Now Flip too was astonished. “What?” he said. “Don’t you know there’s a war on?”
They didn’t. So involved were they in their own concerns that an entire war had slipped beneath their radar.
Mark, as though questioning this war’s pedigree and bona fides, said, “What war is this?”
“They’re calling it,” Flip said, “Project Everlasting Watchfulness and Prosperity Under God.”
Mac said, “That’s the name of the war?”
“Apparently,” Flip said, “they worked it out with focus groups and ad agencies and everything, and that was the name that sold best.”
“That isn’t how they used to name wars,” Mark protested. “They used to name wars with some gravitas to them. The Civil War. The French and Indian War.”
“The Thirty Years’ War,” suggested Mac.
“The Napoleonic Wars,” Buddy offered.
“The War of Jenkins’ Ear,” Os tossed in.
“Well, all right,” Mark conceded, “they weren’t always mature and d
ignified, but mostly they were.”
“Say it again,” Ace urged Flip.
“Project Everlasting Watchfulness and Prosperity Under God.”
“It sounds,” Buddy mused, “like one of those religious tracts they put in your screen door.”
“They did the most up-to-date branding,” Flip assured him. “It’s all very modern.”
Os said, “So’s carpal tunnel syndrome.”
Mark said, “Never mind this war and these namings.” Gazing intently, openly, honestly at Flip, he said, “We have come to see if your entree to Hall’s property, plus our manpower and motivation, might help us get our hands on the bastard.”
Flip said, “What do you want to do with him?” He wasn’t sure he was ready to go along with murder, but felt at least he should hear them out.
It was Os who answered: “We want his money.”
“Our money,” Buddy said.
Mark said, “The idea is, we get him off that compound. We get him to a computer, possibly that one there on your desk.”
“I don’t think so,” Flip said.
“Somewhere,” Mark agreed. “We force him to access his offshore accounts, and transfer large pieces of his money to us, to our friends here, and now to you.
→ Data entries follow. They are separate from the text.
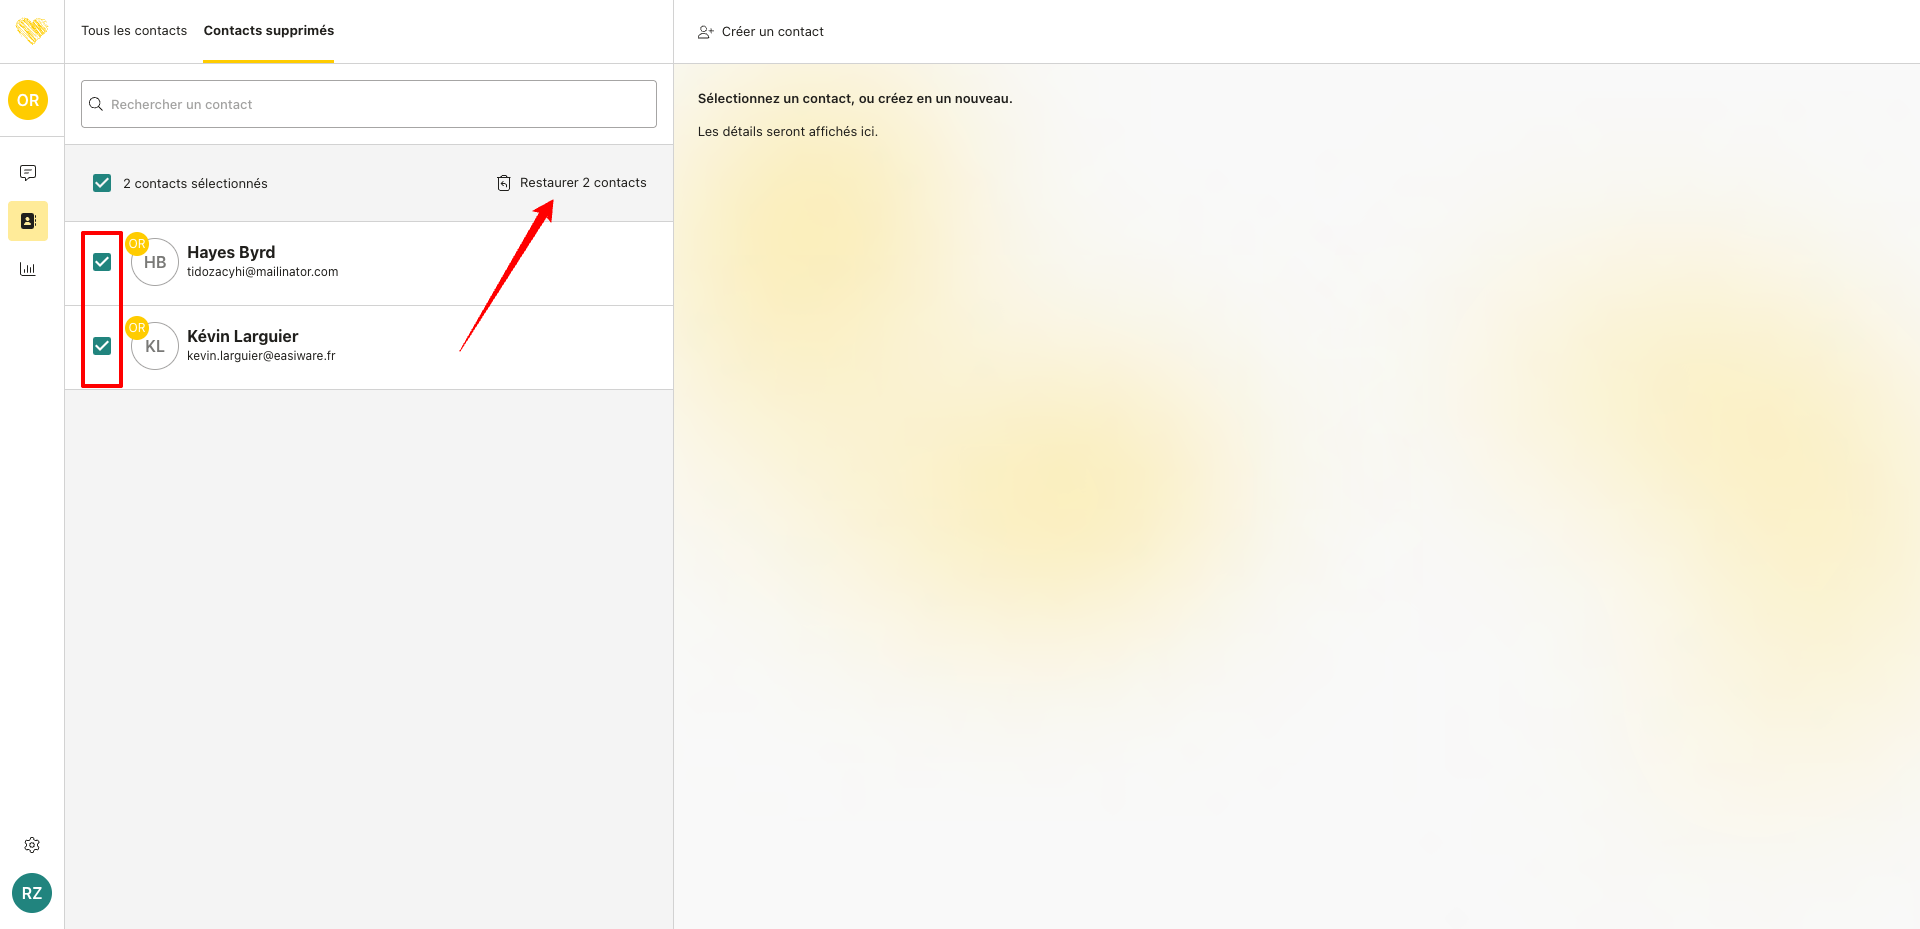This screenshot has width=1920, height=929.
Task: Open the statistics bar chart icon
Action: coord(28,269)
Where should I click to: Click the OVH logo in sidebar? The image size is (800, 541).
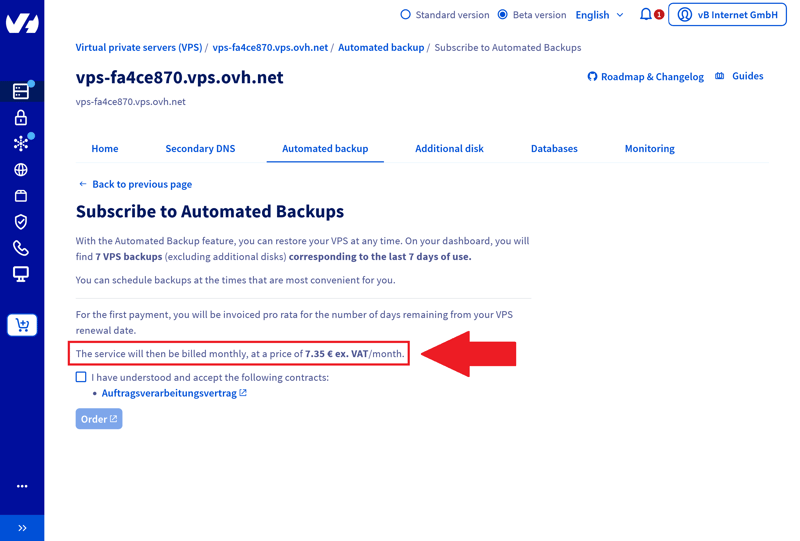tap(21, 22)
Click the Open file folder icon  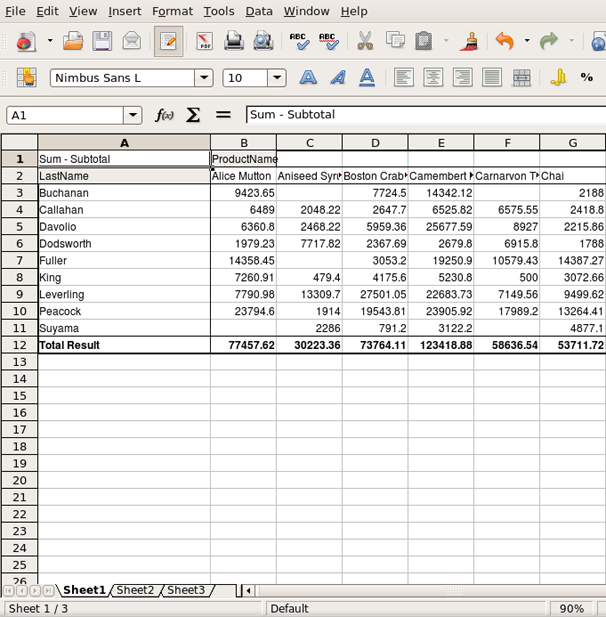coord(73,41)
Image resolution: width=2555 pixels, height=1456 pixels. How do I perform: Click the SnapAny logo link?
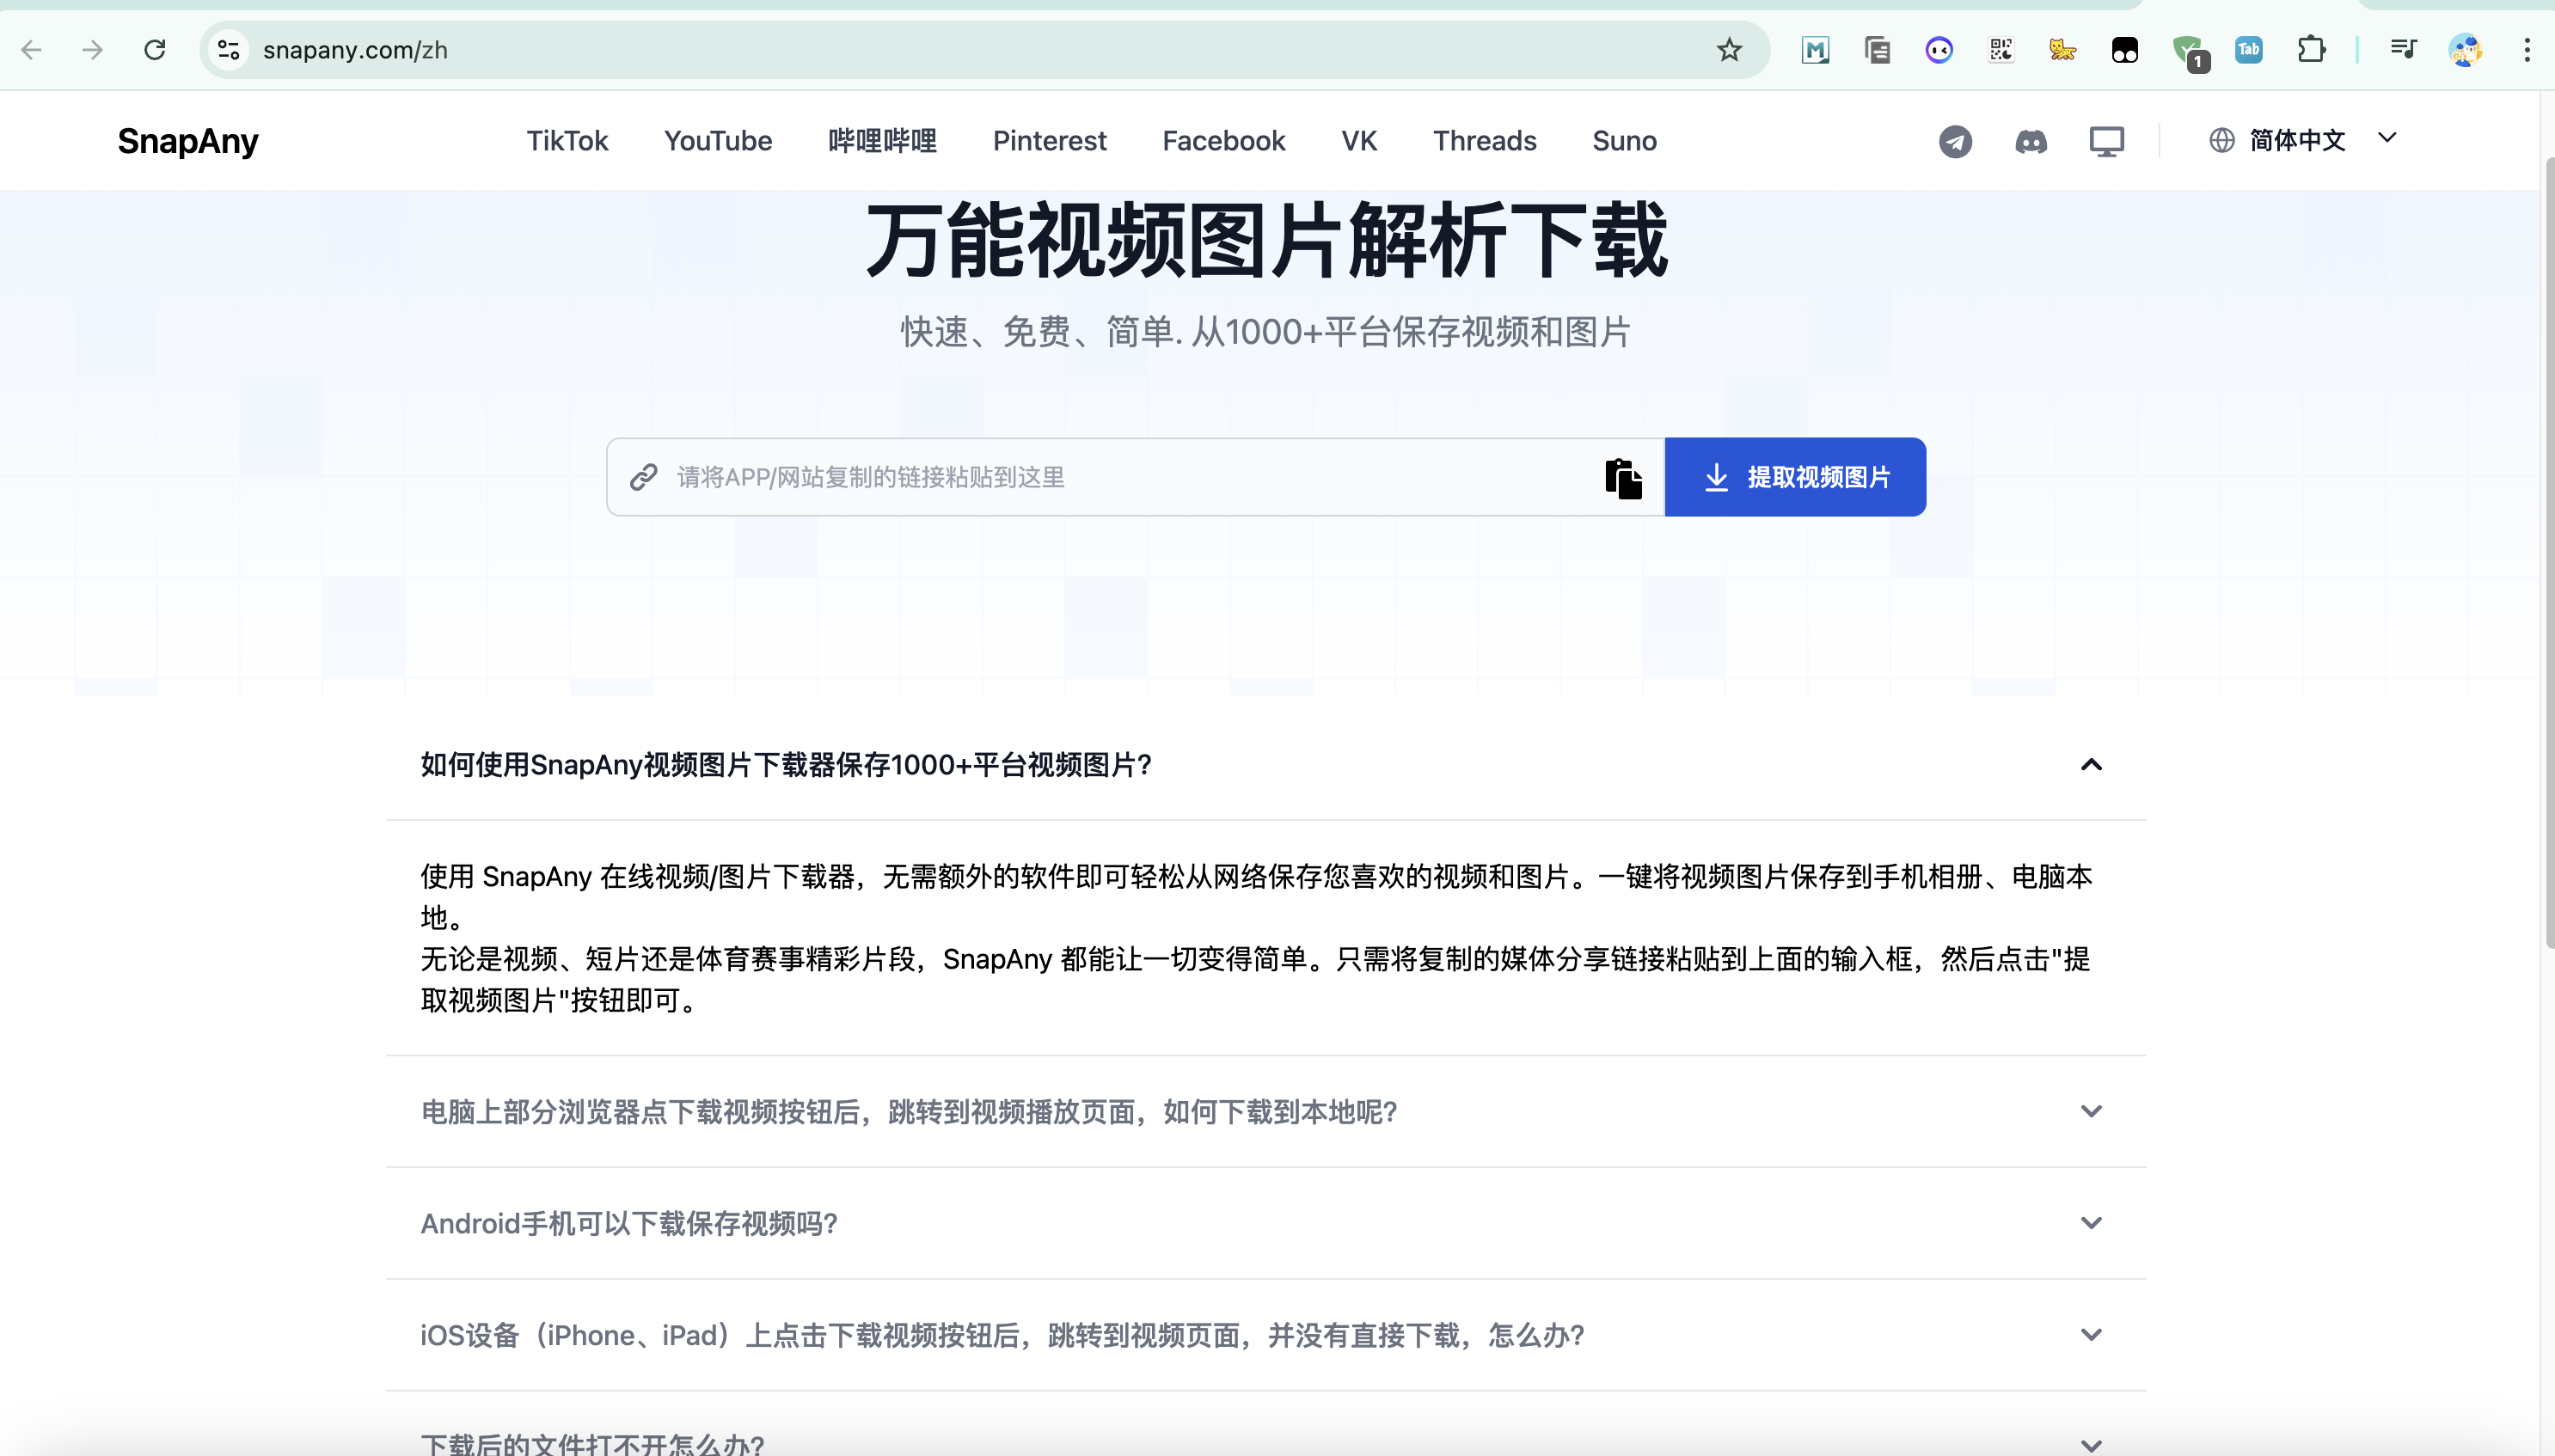pos(188,141)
Once the transfer is complete and irreversible, and once we have our alibis in place, just in case he recognizes some of us through the masks we’ll naturally wear, we’ll release him, considerably poorer.”
“And serve him right,” Buddy said.
Flip said, “Mmm, I don’t know.”
“The money transfer?” Mark shrugged. “Trust me, I know how to make those work.”
“No,” Flip said, “I’m talking about getting him out of there. I don’t know how many of you I could even get into the place, but to then get all of us and a trussed-up Monroe Hall back out again, I just don’t—”
And then he saw it. His eyes opened wide, and so did his mouth. He gazed at a vision in the middle distance. Flabby Mac said, “You got something, I saw it hit you.”